UPDATED: Fri., Sept. 10, 2021

Ryan Dosch, voter services specialist, left, and Kit Anderson, supervisor at the Spokane County Elections Office, roll out carts with ballots headed to the post office, on Oct. 18, 2018.  (DAN PELLE/The Spokesman-Review)
Ryan Dosch, voter services specialist, left, and Kit Anderson, supervisor at the Spokane County Elections Office, roll out carts with ballots headed to the post office, on Oct. 18, 2018. (DAN PELLE/The Spokesman-Review)

Registered voters in Washington are mailed ballots whenever there’s an election in the community where they live.

That will happen at least once a year, but could happen up to four times.

Dates of elections are set by Washington law.

They are:

• The second Tuesday of February.

• The fourth Tuesday in April.

• The first Tuesday in August.

• The first Tuesday after the first Monday in November.

The February and April elections are considered “special elections” and are used by local governments, including school boards, fire districts, city councils and county commissions, seeking voter permission to raise taxes or asking voters if they want to approve a certain law. Local governments can also chose to use the August or November elections to pose these questions to voters.

If a voter lives in a location where no local government has opted to seek voter approval for a tax or other proposal, voters there will not be mailed special election ballots.

Candidates for public office are selected only in the August and November elections.

The August election, called a primary, is used to eliminate all but the two most popular candidates when more than two candidates are vying for an office. In Washington, for all public offices except United States president, the two candidates who receive the most votes – regardless of party – advance to the November election. That means two Republicans or two Democrats could advance.
------------------------------------------------------------
Write the next part of the article on Washington's election dates, picking up after its last sentence. The lines after this text have nothing to do with it.

COLLECTED DATA:
------------------------------------------------------------
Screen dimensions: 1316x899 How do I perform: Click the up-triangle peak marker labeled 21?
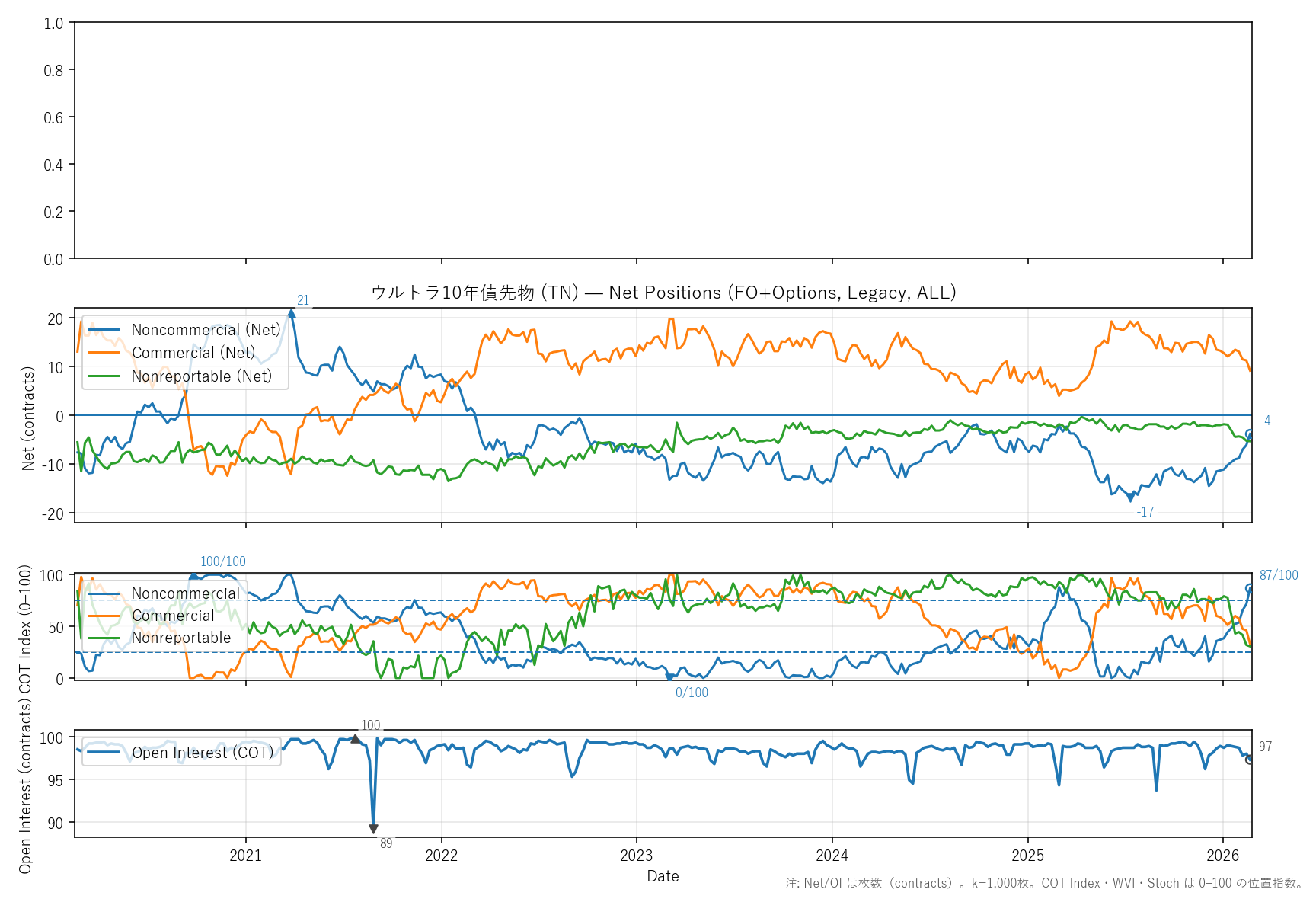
------------------------------------------------------------
ANSWER:
The November election is called the general election. This is the election that selects the final winners for political offices.

In even number years, voters select candidates for county offices, state Legislature and Congress. Every four years coinciding with the presidential election, executive state offices, including governor, attorney general and secretary of state are chosen.

In odd number years, voters select candidates for city and town offices and other local governments, including school boards and fire district boards.

In odd number years, a race that includes two or fewer candidates will not appear on the primary ballot. In those circumstances, the candidates move directly to the general election ballot.

In even number years, races with two or fewer candidates will appear on the primary ballot even though both candidates are almost certain to advance to the November election.

Rules require that ballots be mailed to voters at least 18 days prior to an election.